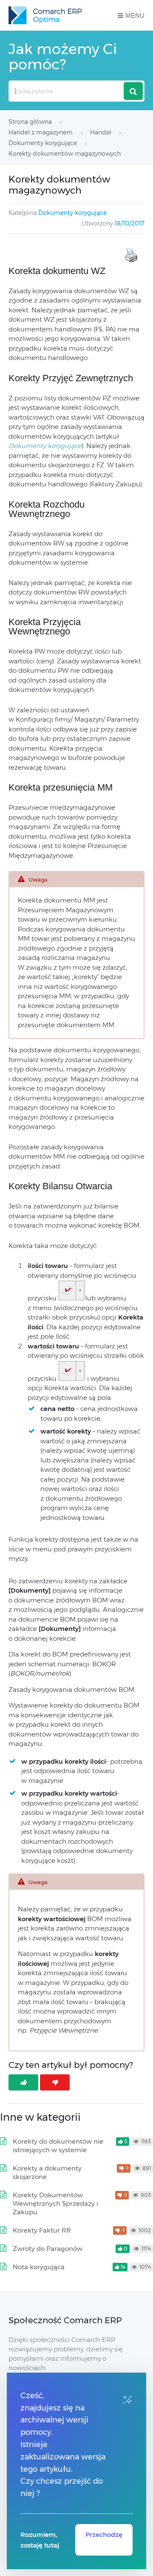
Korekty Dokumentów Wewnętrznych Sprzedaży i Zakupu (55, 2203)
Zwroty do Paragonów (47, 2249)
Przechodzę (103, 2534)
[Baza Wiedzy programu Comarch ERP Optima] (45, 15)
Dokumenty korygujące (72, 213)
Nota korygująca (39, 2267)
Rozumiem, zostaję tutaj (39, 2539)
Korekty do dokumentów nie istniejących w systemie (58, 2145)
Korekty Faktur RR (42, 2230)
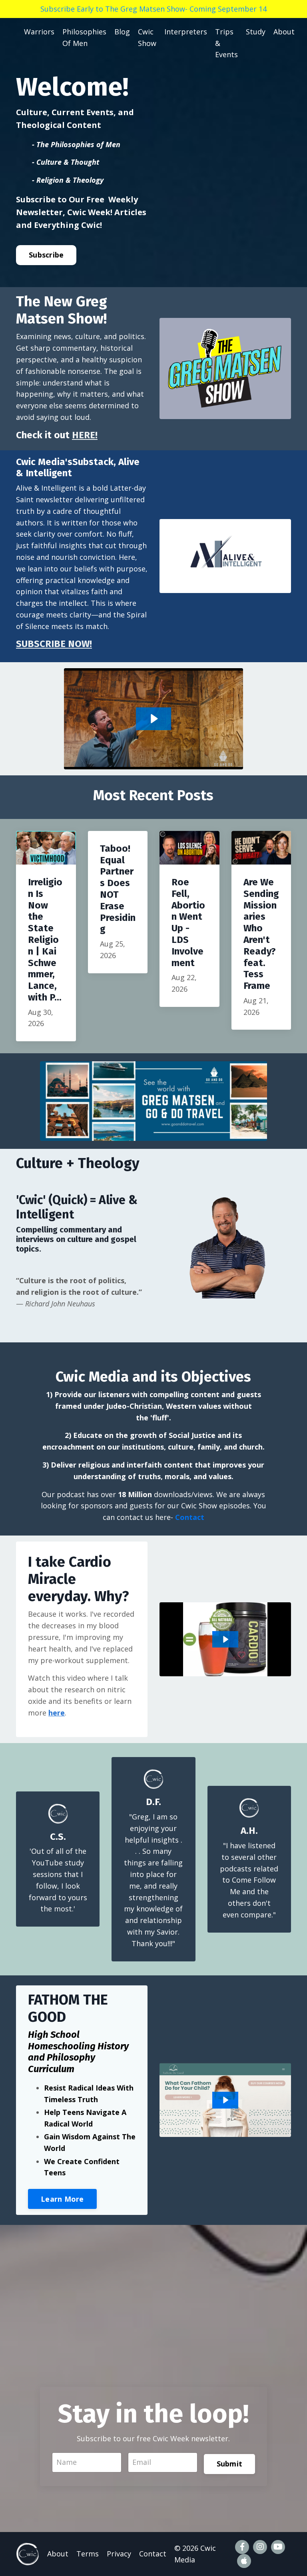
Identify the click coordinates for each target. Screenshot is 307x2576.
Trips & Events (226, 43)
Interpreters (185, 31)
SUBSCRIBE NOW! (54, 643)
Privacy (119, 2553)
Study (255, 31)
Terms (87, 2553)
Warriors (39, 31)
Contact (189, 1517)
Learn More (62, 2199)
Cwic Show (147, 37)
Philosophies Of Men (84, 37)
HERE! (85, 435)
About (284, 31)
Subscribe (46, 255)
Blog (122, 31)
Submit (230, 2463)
______
## Your objective
Return exactly, and only, the line containing "Cwic Show (147, 37)" and every line after it through the end of the material.

## Result
Cwic Show (147, 37)
Philosophies Of Men (84, 37)
HERE! (85, 435)
About (284, 31)
Subscribe (46, 255)
Blog (122, 31)
Submit (230, 2463)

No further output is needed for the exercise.